When working with motors, you will find it helpful to remember the following relationships:
1 hp = 0.746kW = [3 ft-lb x 1750 rpm] [divided by] 5250
Any of these numbers can be changed. When doing so, however, the equality of both sides of the equation must be maintained. Torque is ft-lb. If horsepower remains constant and speed (rpm) is reduced, obviously torque must be increased. Thus, in the above motor application (where there is a 25% reduction in speed), the motor’s torque output must be increased by 33%. And if kW remains constant and the voltage is reduced (which will happen when using a VFD to reduce speed), current must be increased. This could lead to overheating. Incorrect application of motors is one of the main reasons why they fail.
If someone recommends getting a VFD for your existing motor, with the idea of making adjustments that would cause the output voltage to be set to any value (with a limit up to the VFD’s incoming voltage) for any particular fundamental frequency, use caution.
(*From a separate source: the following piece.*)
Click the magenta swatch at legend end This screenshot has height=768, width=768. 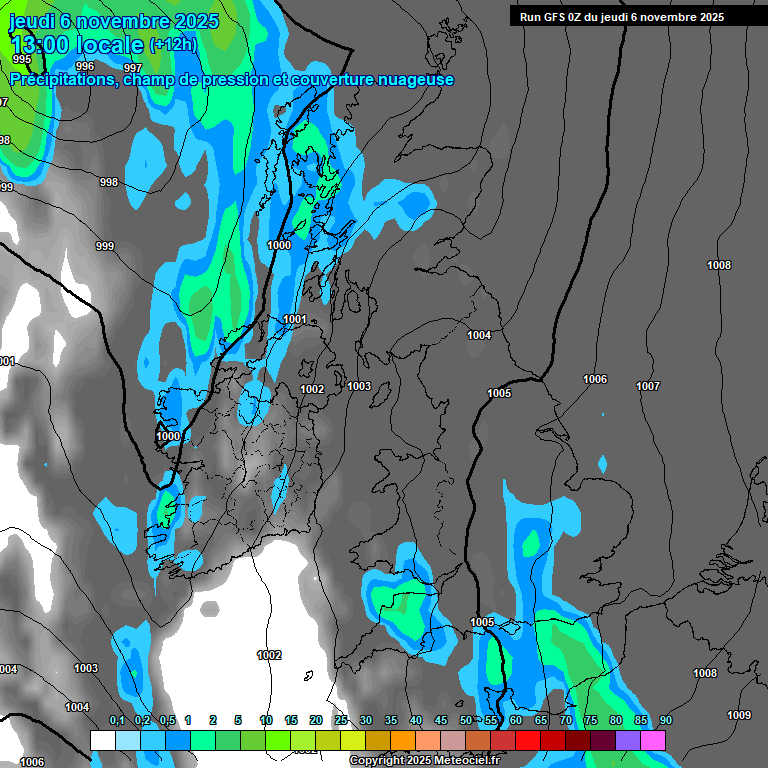click(x=653, y=740)
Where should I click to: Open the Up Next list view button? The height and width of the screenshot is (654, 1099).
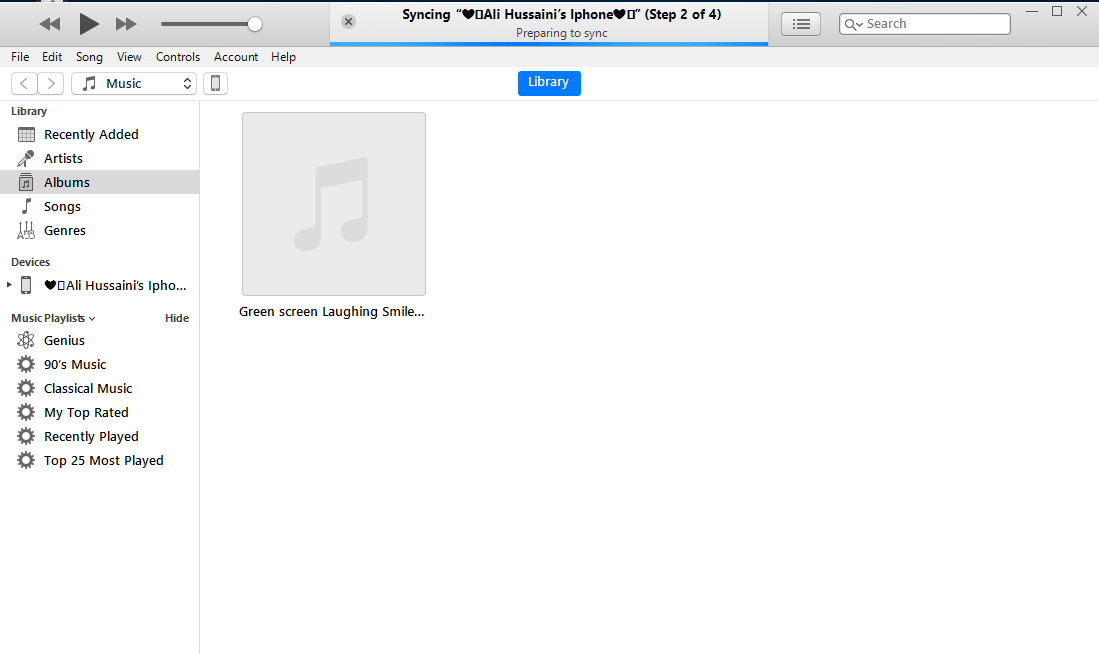pyautogui.click(x=800, y=24)
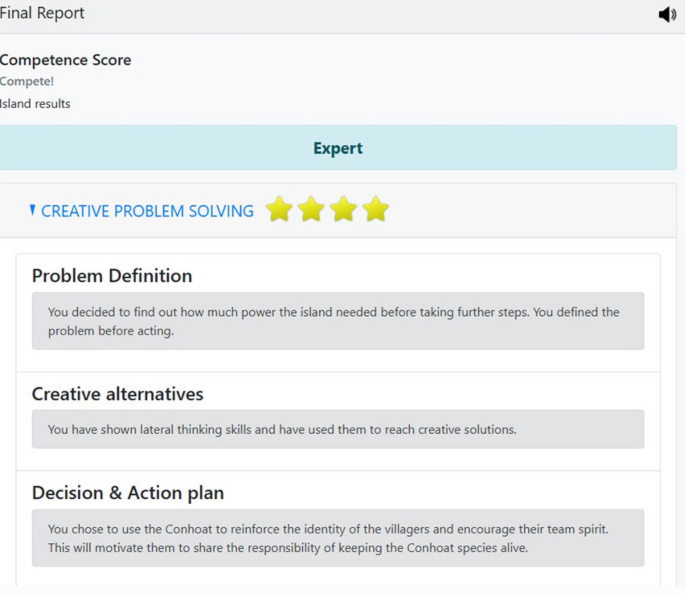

Such an adjustment can be made; for example, you can adjust a VFD to produce 460V at 30 Hz. If 460V is the line voltage (thus the maximum voltage), then as the fundamental frequency increases beyond the set point, the voltage going to the motor remains constant.
Let’s look at one of the above examples again. Say 100 hp is required at half speed and the VFD is adjusted for delivering 460V at 30 Hz. If you use an existing motor rated for 100 hp, what will happen? Well, the motor will try to deliver 100 hp at half speed and will continue to try should the fundamental frequency be increased while the voltage remains constant at 460V. (Note that when the fundamental frequency gets below the set value [say 15 Hz], the voltage will be reduced proportionally, in this case to 230V.) At 30 Hz and 460V, the iron in the stator of this existing motor is magnetically saturated, which causes more current to flow and the motor to become excessively hot. This condition may destroy conductor insulation as well as negatively affect other motor components. Motors usually have enough iron in their stators to handle a certain ratio of volts to frequency (V/Hz). But when the ratio increases extensively, more iron is needed; otherwise, there will be overheating.
Still, using 30 Hz at 460V is an effective way of getting adjustable speed at constant horsepower, providing the iron in the motor’s stator is designed to take a higher V/Hz ratio. This means that more iron has to be placed in the motor’s stator. There are certain motors built today that have extra iron in their stator for operation at high V/Hz ratios. You’ll have to pay a premium for them. But for certain type applications, such as above, such motors can be cost effective when compared with using an existing motor of twice the capacity. This is because the premium motor can operate at 30 Hz, 460V, and normal current, whereas the high-capacity existing motor, operating at 30 Hz, 230V, will have to use double the current, and will experience the losses associated with high-current operation.